What are the possible statuses?

The set of all possible status values is pretty large. In practice we will only ever see a subset.

This is the general flow of how status values get from docker to the container service:

Read the status from docker. See How do we get this information? for more.
Throw a container event onto the event bus.
Catch the container event.
Create a container history item from the event. This involves mapping some of the status values into a friendlier set (see below). All other status values are recorded as-is from docker.
Save the container history item.

To know what all the possible status values are, let us first consult docker’s API documentation what values they could return to us when we ask. The statuses below come from the swagger.yaml API documentation in the most recent docker master branch commit as of this writing, moby/moby:cc7cda1.

When we get the status of a service, we actually make a call to get the “task” that is run by the swarm master to satisfy the service spec. Currently the only kind of task that is supported is a container task, so this task object is effectively the container.
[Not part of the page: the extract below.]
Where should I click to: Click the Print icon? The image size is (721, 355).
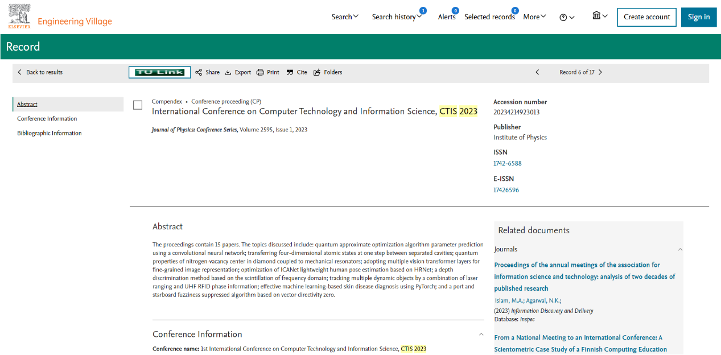260,72
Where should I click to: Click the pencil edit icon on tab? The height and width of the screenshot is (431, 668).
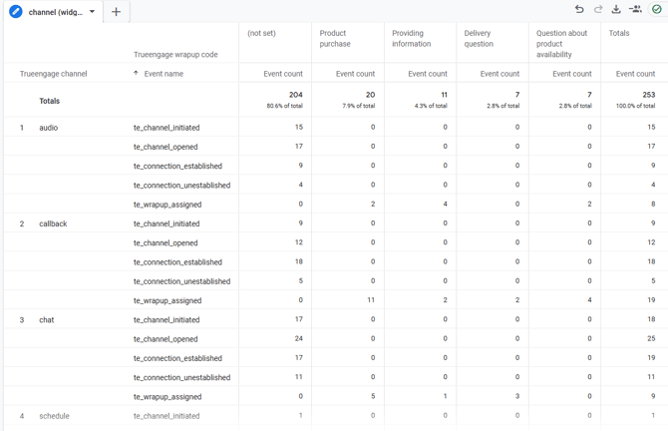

The status values are defined as an enum called TaskState (see swagger.yaml line 2845):

CODE

new, allocated, pending, assigned, accepted, preparing, ready, starting, running, complete, shutdown, failed, rejected, remove, orphaned

The docker events API can report these status values for container events (see swagger.yaml line 7051):

CODE

attach, commit, copy, create, destroy, detach, die, exec_create, exec_detach, exec_start, exec_die, export, health_status, kill, oom, pause, rename, resize, restart, start, stop, top, unpause, and update

As of steps 1, 2, and 3 above, the status values of container events are drawn from this set. (As a corollary, if any custom event code handles these container events, they will be dealing with these “raw” unmapped status values.) Upon catching the event and creating the container history item, some of those status values are mapped to a friendlier set. The mapping is in this table below.

Docker status	Container service status
complete	Complete
created	Created
rejected	Failed
failed	Failed
start	Running
started	Running
running	Running
kill	Killed
oom	Killed (Out of Memory)
starting	Starting

One more note about the possible status values. When we see the status values kill, die, or oom on a container, or complete, shutdown, failed, or rejected on a service, the container service code considers this event to indicate that the container is finished. It proceeds with “finalization”.

During finalization the container service does things like store the container logs and upload the output files. But it also sets the final status to Complete or Failed depending on the value of the exitCode. If exitCode is zero or null, the container is considered to be a success and the status is Complete; otherwise it is a failure and the status is Failed.

Final set of possible statuses

These are all the possible values of status in container history and on the container objects. It is the set of container service statuses, plus the set of service statuses, plus the set of container event statuses, minus the raw statuses we map to container service names.

CODE

Created, Running, Complete, Failed, Killed, Killed (Out of Memory), Starting, attach, commit, copy, create, destroy, detach, die, exec_create, exec_detach, exec_start, exec_die, export, health_status, pause, rename, resize, restart, stop, top, unpause, update, new, allocated, pending, assigned, accepted, preparing, ready, shutdown, remove, orphaned

In practice, this is the subset you will see most often.

CODE

Created, Running, Complete, Failed, die

The first four are the main life cycle of a container. The die event is very common, but it stored as-is from docker. Why don’t we translate it into one of the friendlier container service states? The reason is that, until we finalize the container, we have not checked the exitCode; thus we do not know if the die event corresponds to a success or a failure.